■ AIM OF THE TASK ■
The range runs from the line containing "Where should I" through the last line of the material below; retype it exactly, leaving out the pictures.

■ DATA SUPPLIED ■
==========
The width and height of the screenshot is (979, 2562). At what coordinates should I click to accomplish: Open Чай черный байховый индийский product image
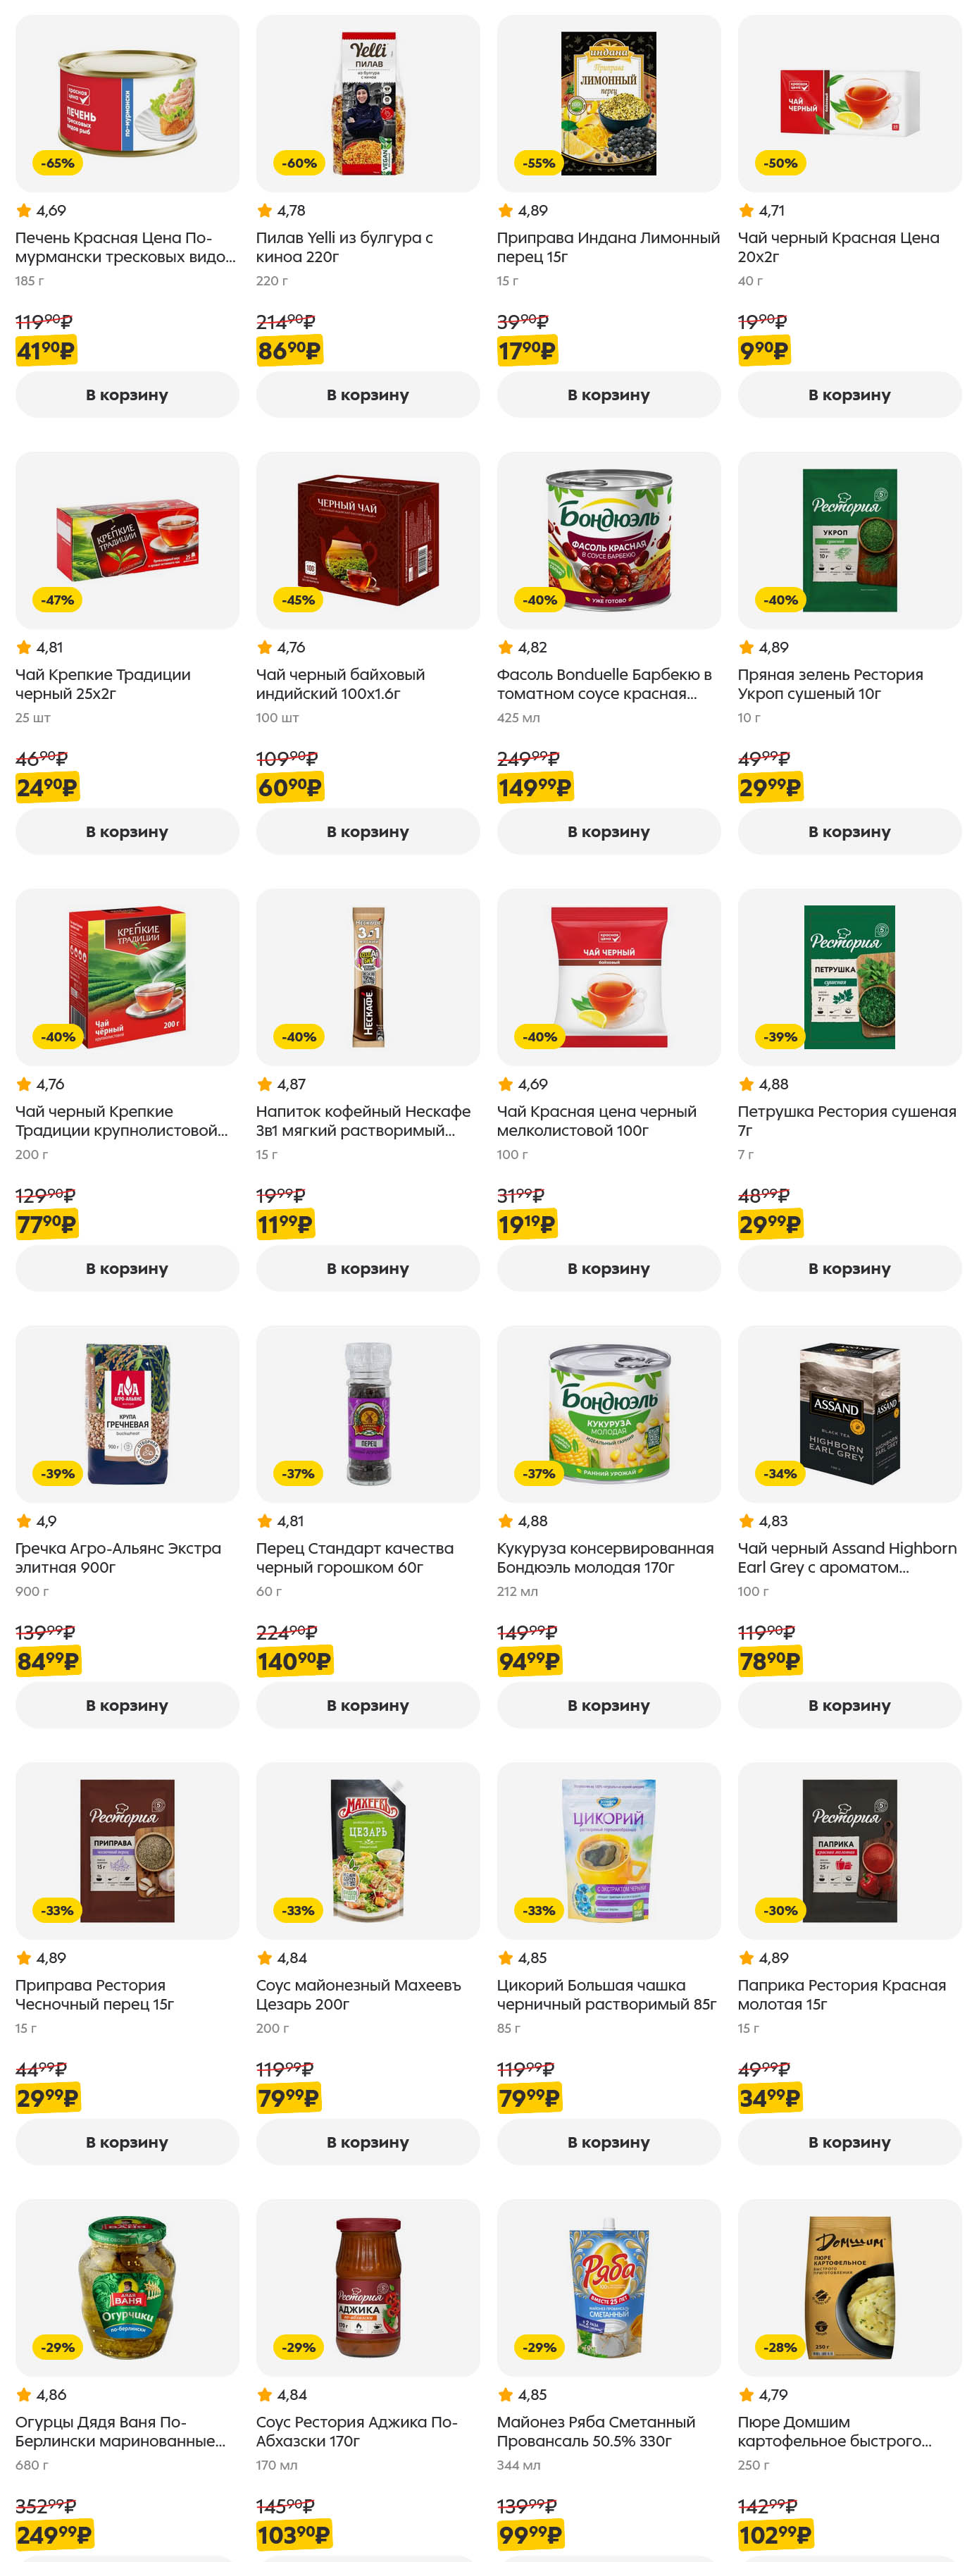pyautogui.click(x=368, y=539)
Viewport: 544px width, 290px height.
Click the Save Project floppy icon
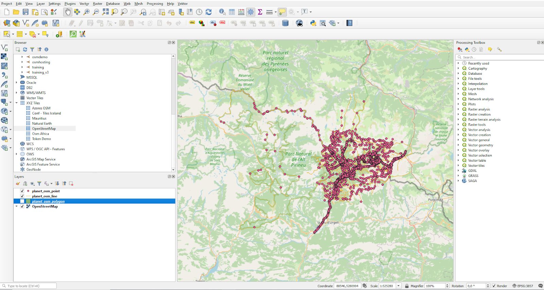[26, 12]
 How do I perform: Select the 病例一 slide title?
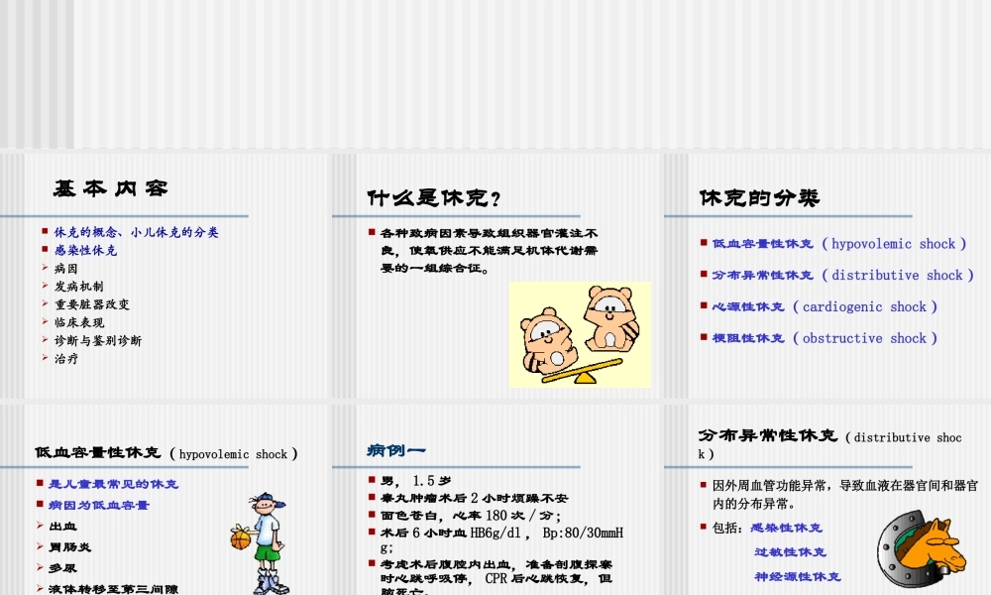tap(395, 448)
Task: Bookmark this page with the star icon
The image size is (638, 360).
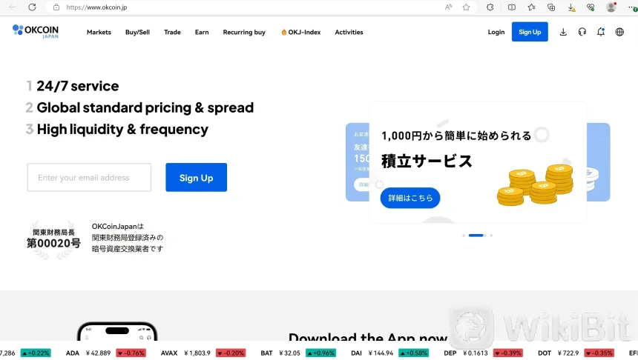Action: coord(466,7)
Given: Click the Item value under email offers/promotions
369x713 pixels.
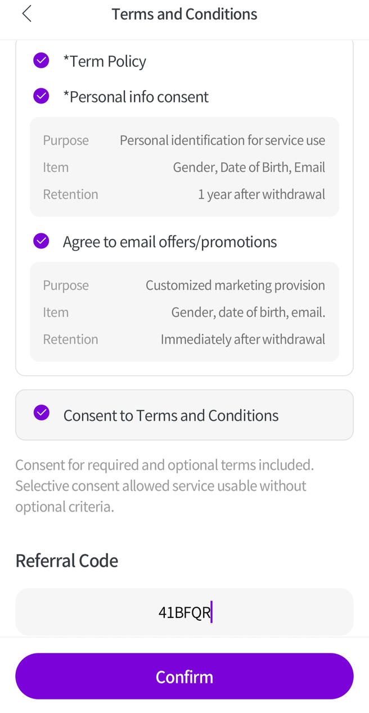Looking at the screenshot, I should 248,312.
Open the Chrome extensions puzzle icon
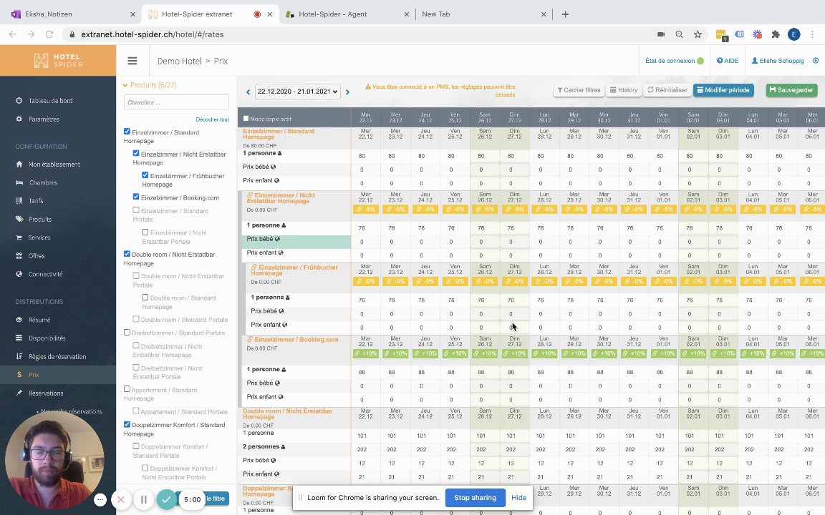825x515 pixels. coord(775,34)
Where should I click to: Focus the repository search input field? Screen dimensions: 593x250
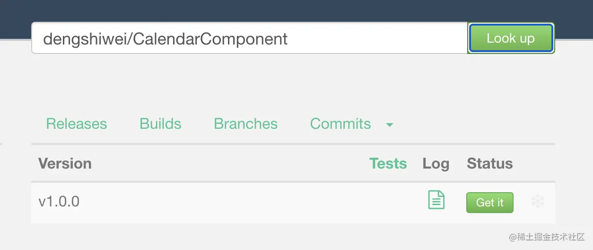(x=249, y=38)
==========
■ YOUR SOLUTION ■
Where should I click to: Focus the repository search input field? Screen dimensions: 593x250
(x=249, y=38)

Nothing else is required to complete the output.